Haïti 2015 (bis) – Jésus nous aime

Le Festival Libérez la parole n’est pas qu’une affaire port-au-princienne, bien au contraire. Alors que Carole David reste dans la capitale pour prendre part aux fameux vendredis littéraires qui se tiennent au Centre culturel Anne-Marie Morrisset à l’initiative de Lyonel Trouillot, Michel Vézina, Michèle Ouimet, David Homel et moi partons en province. Vézina interviendra aux Gonaïves, Homel et Ouimet aux Cayes et enfin moi à Petit Goâve.

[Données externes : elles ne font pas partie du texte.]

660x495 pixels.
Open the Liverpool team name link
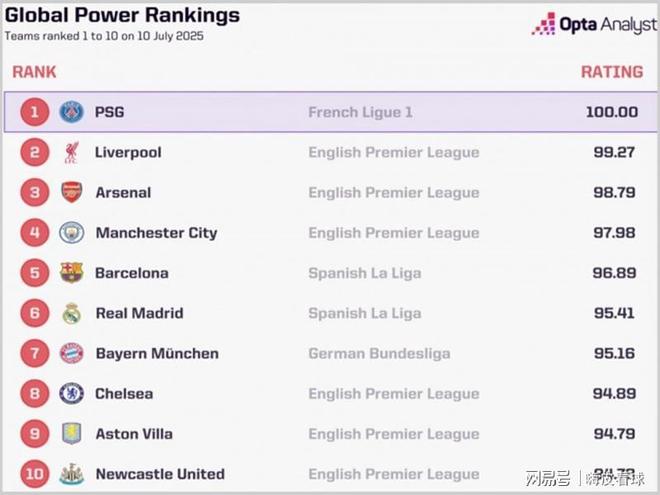coord(128,152)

Ce n’est pas encore la séparation tant redoutée pour Homel et moi, puisque Laura et moi voyageons avec David et Carole dans la voiture de Verly Dabel, chroniqueur, essayiste et surtout nouvelliste à l’humour noir et dévastateur. Comme toujours, la sortie de Port-au-Prince est passablement laborieuse, vu les sempiternels embouteillages dans le bas de la ville. Passé Carrefour, la circulation se fera tout naturellement plus fluide.

Il faut tout de même que nous soyons interpellés à un barrage policier, juste avant de prendre la route nationale. Le jeune agent demande à Verly ses papiers d’assurance, son permis de conduire, etc. La routine habituelle, quoi! Soudain, son regard croise le mien, son visage s’illumine et il signale à Verly de se ranger sur le bord de la route. Échaudé par toutes mes précédentes expériences avec la police, en Haïti ou ailleurs, j’anticipe instinctivement le pire… même si l’officier nous sourit. Notre chauffeur obtempère.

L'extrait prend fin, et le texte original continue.